The problem that researchers have, he said, is a lack of enough funding to spend many hours in the field to witness over time behavior that Munoz has seen time and time again.
“I am a person who needs to be working directly with animals. To me, it was more important to capture this behavior and share with people, to show what we have in the natural world,” he said.
“The only thing (they) can do is put cameras on traps and collars, but you can’t see a lot of behavior that’s happening. I’m basically working with the pumas all the time, and to film them, I need to see them, witnessing behavior that with a radio camera they will never get.”
For example, he captured on film a mother with her three cubs, including a male that came upon a female’s kill from the night before and was taking advantage of the free meal.
“The female came back to eat, and there was a big male, which might try killing unrelated cubs,” said Muñoz-Donoso. “He moves around and the female goes to eat the kill, and sends the little cats to the kill. All these things appear at the same moment.”
He said there was also another female puma in the area at the time.
“The little ones know (the male) can kill them, and the (unrelated) female notices there’s a little puma, so she continues trying to hunt it.
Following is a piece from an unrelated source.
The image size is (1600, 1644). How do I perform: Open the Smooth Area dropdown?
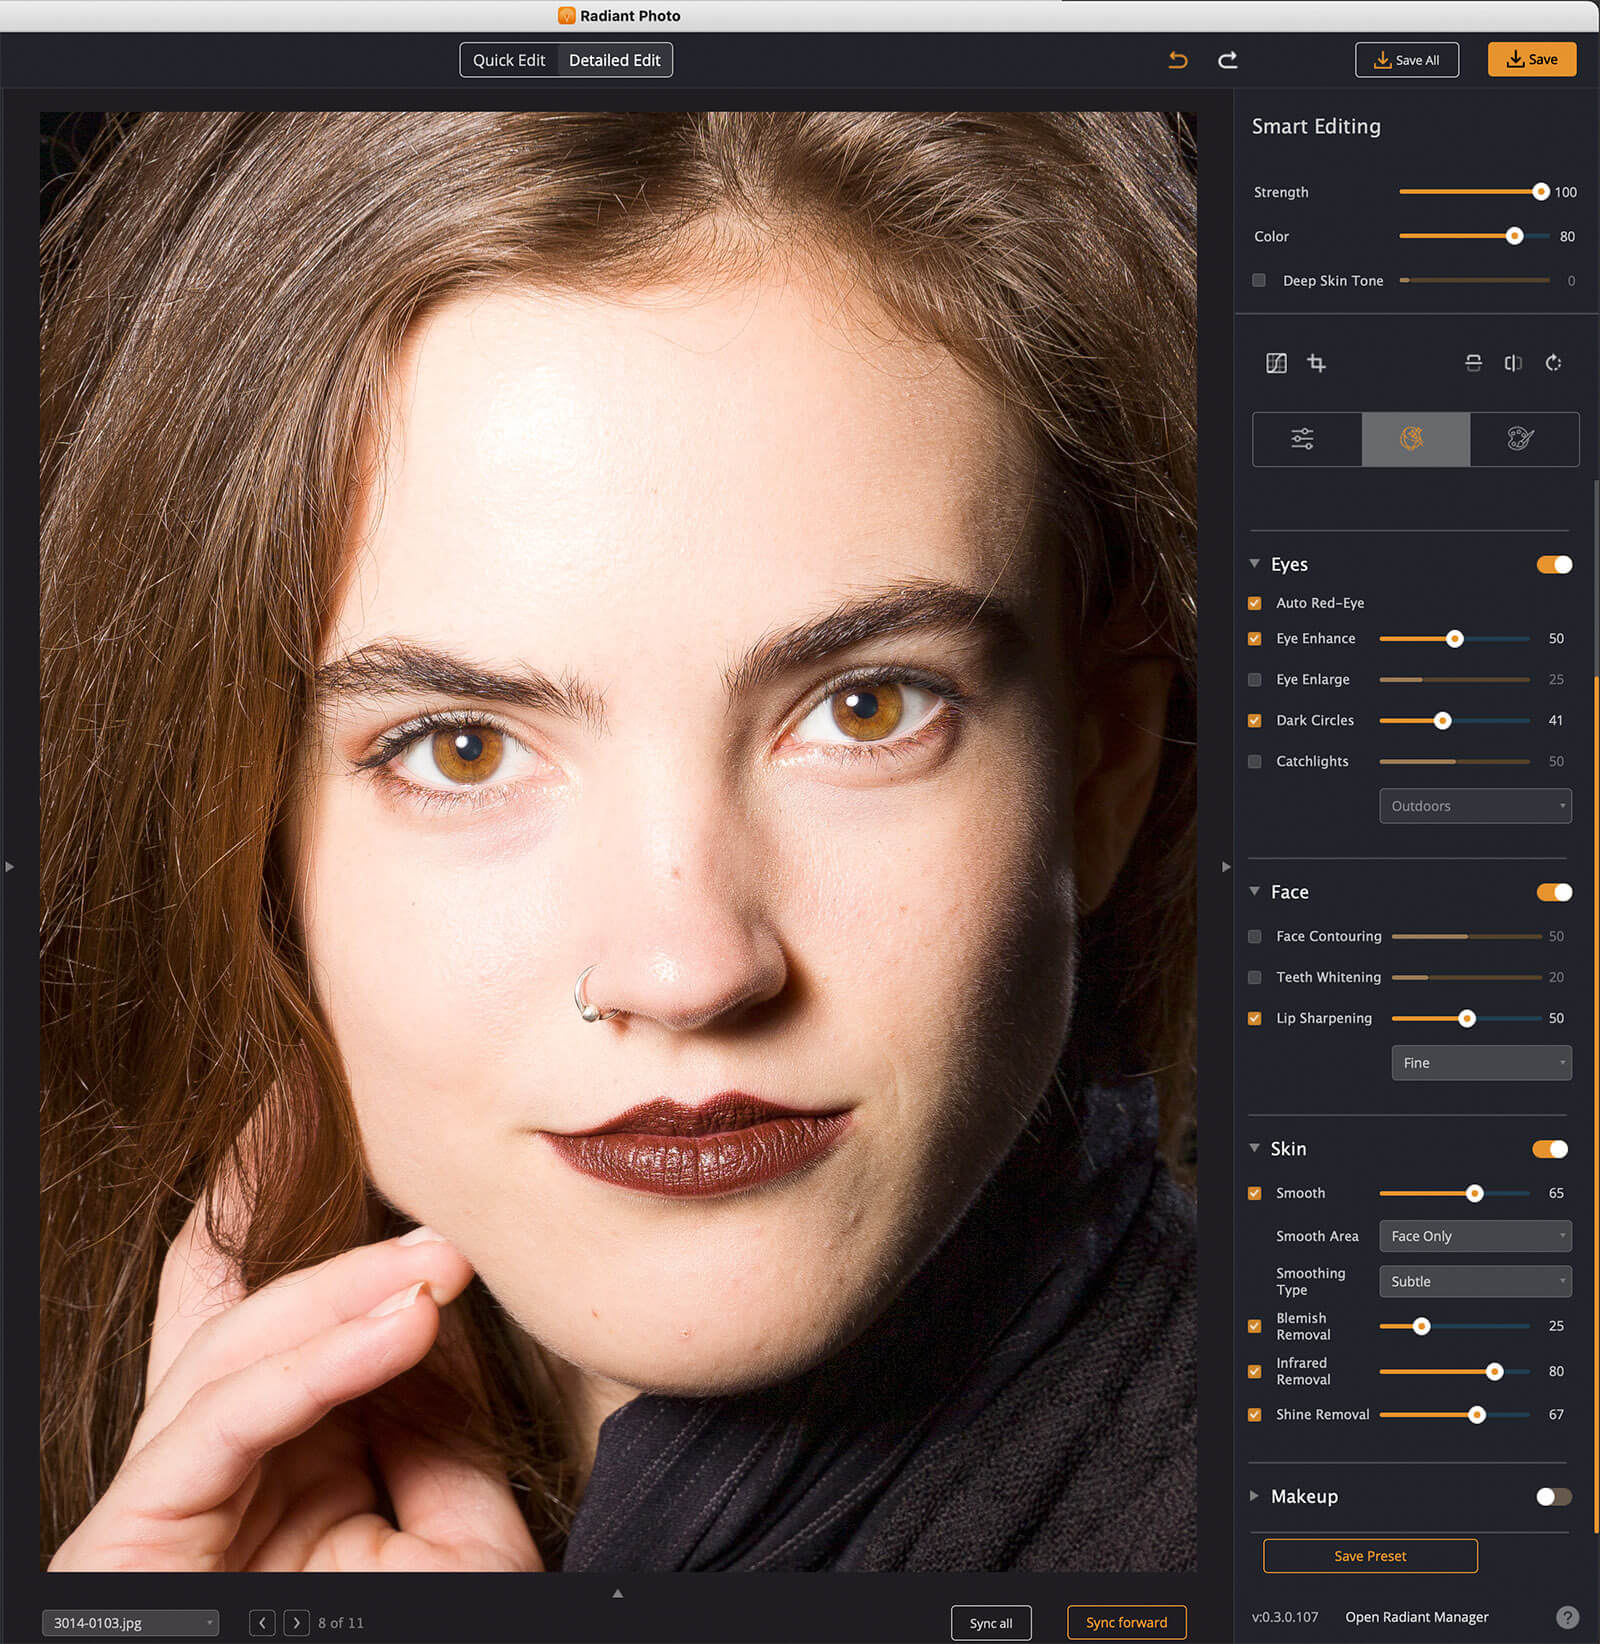click(1475, 1236)
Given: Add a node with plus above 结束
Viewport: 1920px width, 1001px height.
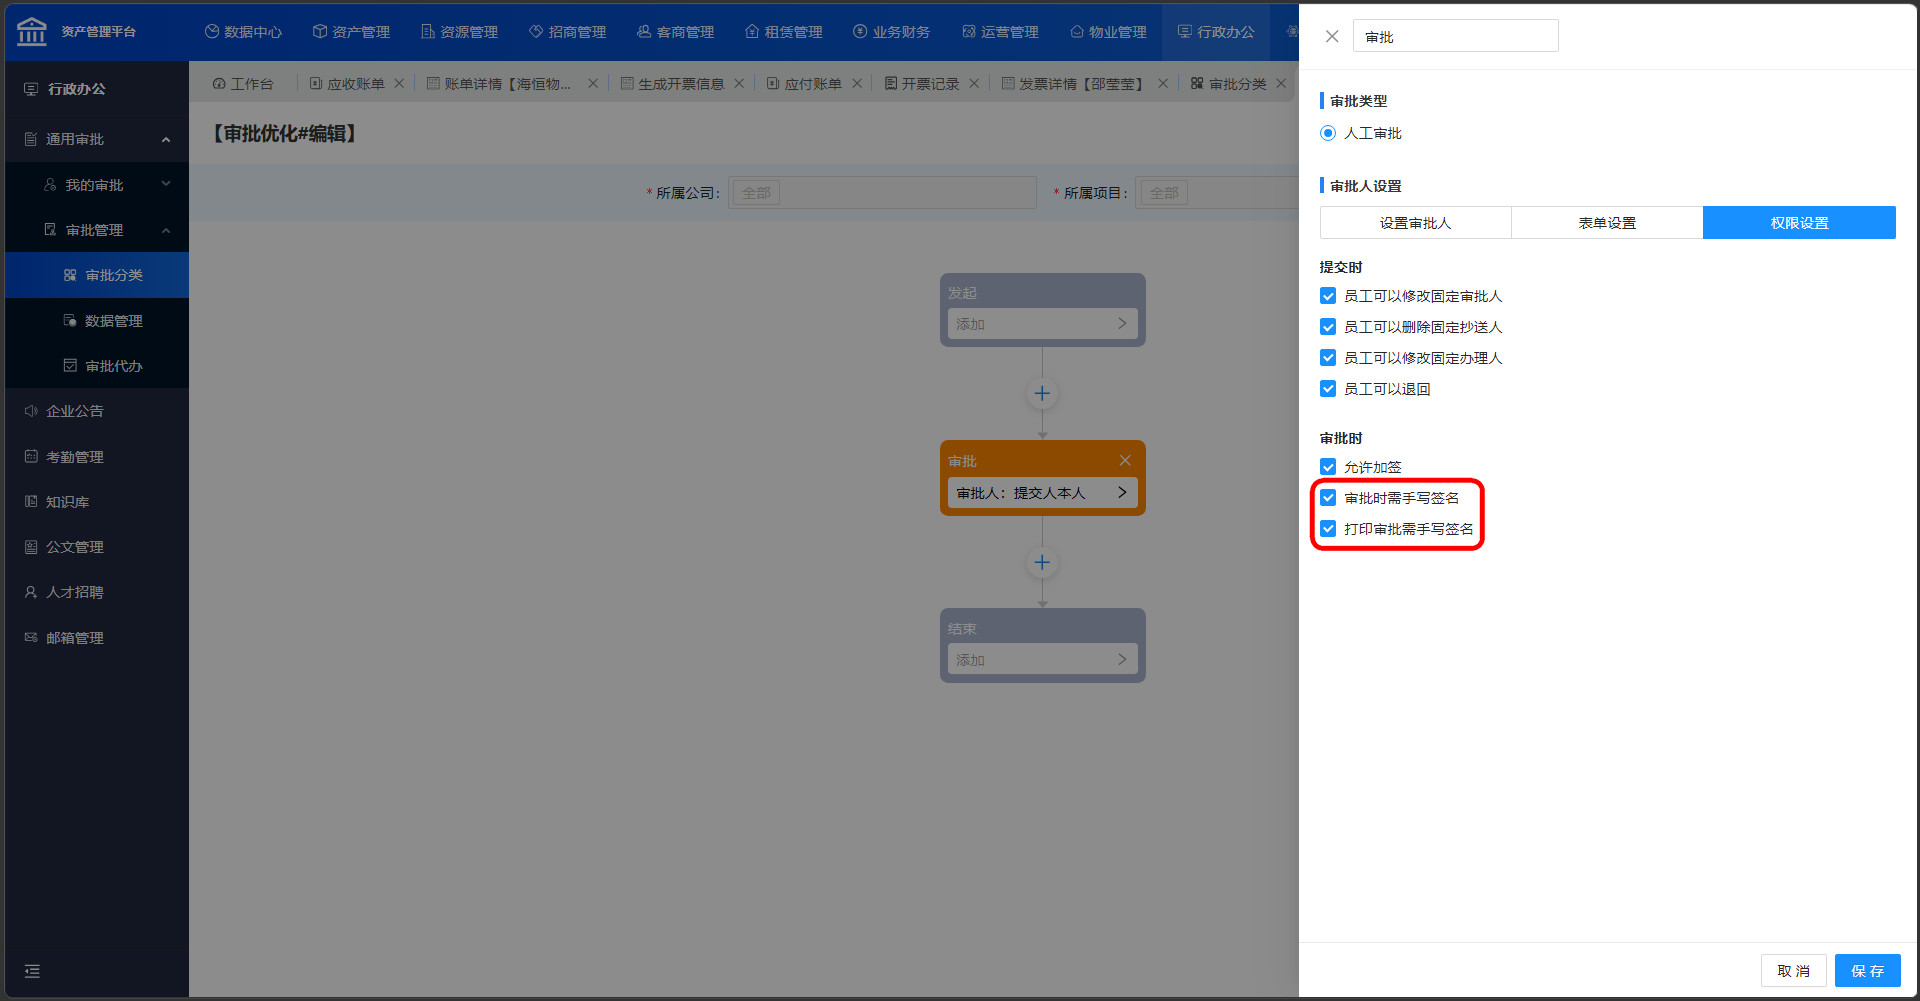Looking at the screenshot, I should (x=1042, y=563).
It would go back to its mother, with the male still hiding there.”
A scientist would need to be there all the time, for days and months, to witness what Muñoz-Donoso sees and is able to capture on film for the world to see.
Part of what he has witnessed, in places like Torres del Paine National Park in Chilean Patagonia and in Antarctica, are the effects of climate disruption.
The snow that was typically seen in Torres del Paine every winter in the 1980s, for example, hardly showed up last year, except for a single snowstorm that left snow on the ground for just four to five days.
“It’s getting warmer there,” he said. “You can see a change in the behavior of animals, new animals arriving in those places, like migratory bees that don’t live that far south, migratory ospreys. Also the marine life is changing.”
Muñoz-Donoso, got his professional start as a 17-year-old location scout, pointing the way to an eagle’s nest near his grandmother’s house for a crew filming Goodyear commercials.
But after all, it’s pumas that the Muñoz-Donoso, whose role was essentially cinematographer, loves working with best.
“I really like big cats,” he says, ignoring the fact that his Chestnut Hill home in Montague is dominated by Briards, the breed of giant dogs bred by his wife, Elise McMahon. “They are so mysterious, such solitary animals,” says Muñoz-Donoso. “Pumas are so hard to find in that place. There is a lot of myth around them. I like the unknown.”